_TASK REQUIREMENTS_
Rewrite the lines from the one containing "Task: Click the" through the end of the lines, inclusive, with "preview" replaced by "editor" and everything else unchanged. Leave the pictures out of your answer.
* Begin DATA SHOWN *
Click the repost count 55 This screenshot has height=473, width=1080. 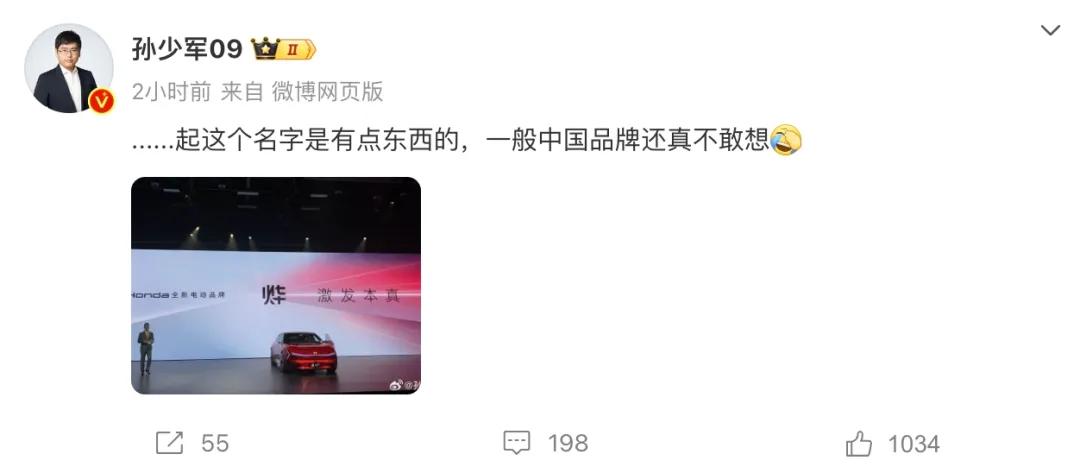coord(215,443)
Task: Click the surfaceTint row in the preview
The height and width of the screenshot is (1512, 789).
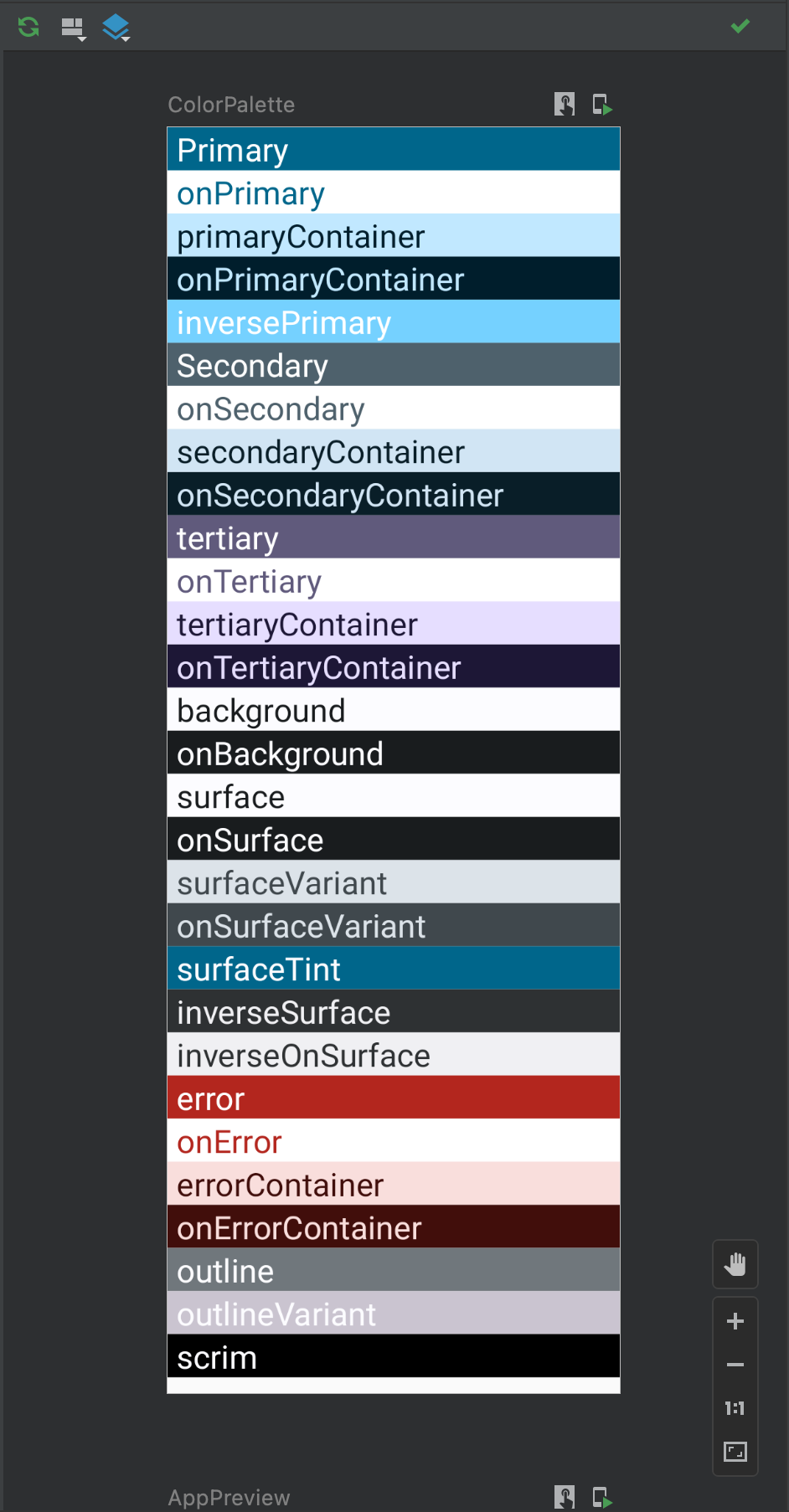Action: pyautogui.click(x=394, y=969)
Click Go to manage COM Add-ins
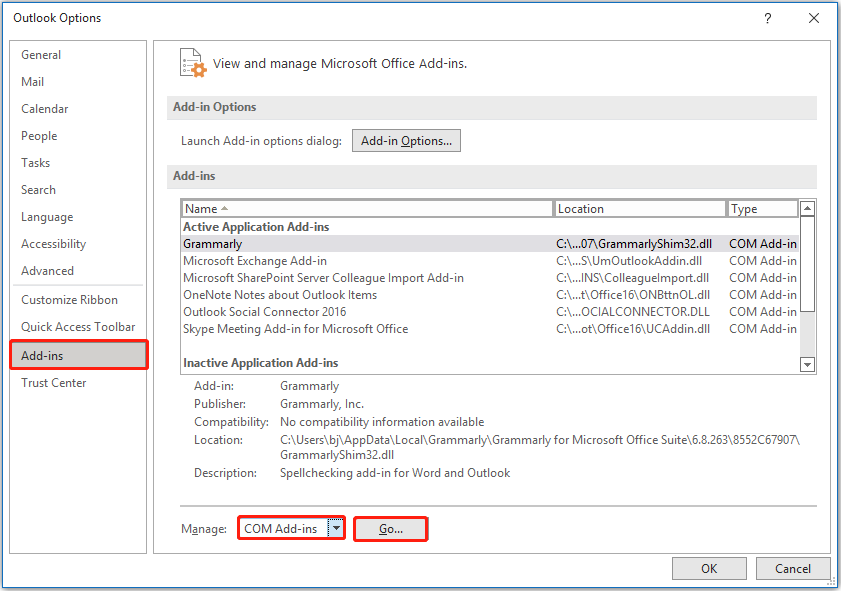 tap(390, 528)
* End DATA SHOWN *
_EXERCISE RESPONSE_
Task: Click the surfaceTint row in the editor
The height and width of the screenshot is (1512, 789).
Action: pyautogui.click(x=394, y=969)
Click Go to manage COM Add-ins
 tap(390, 528)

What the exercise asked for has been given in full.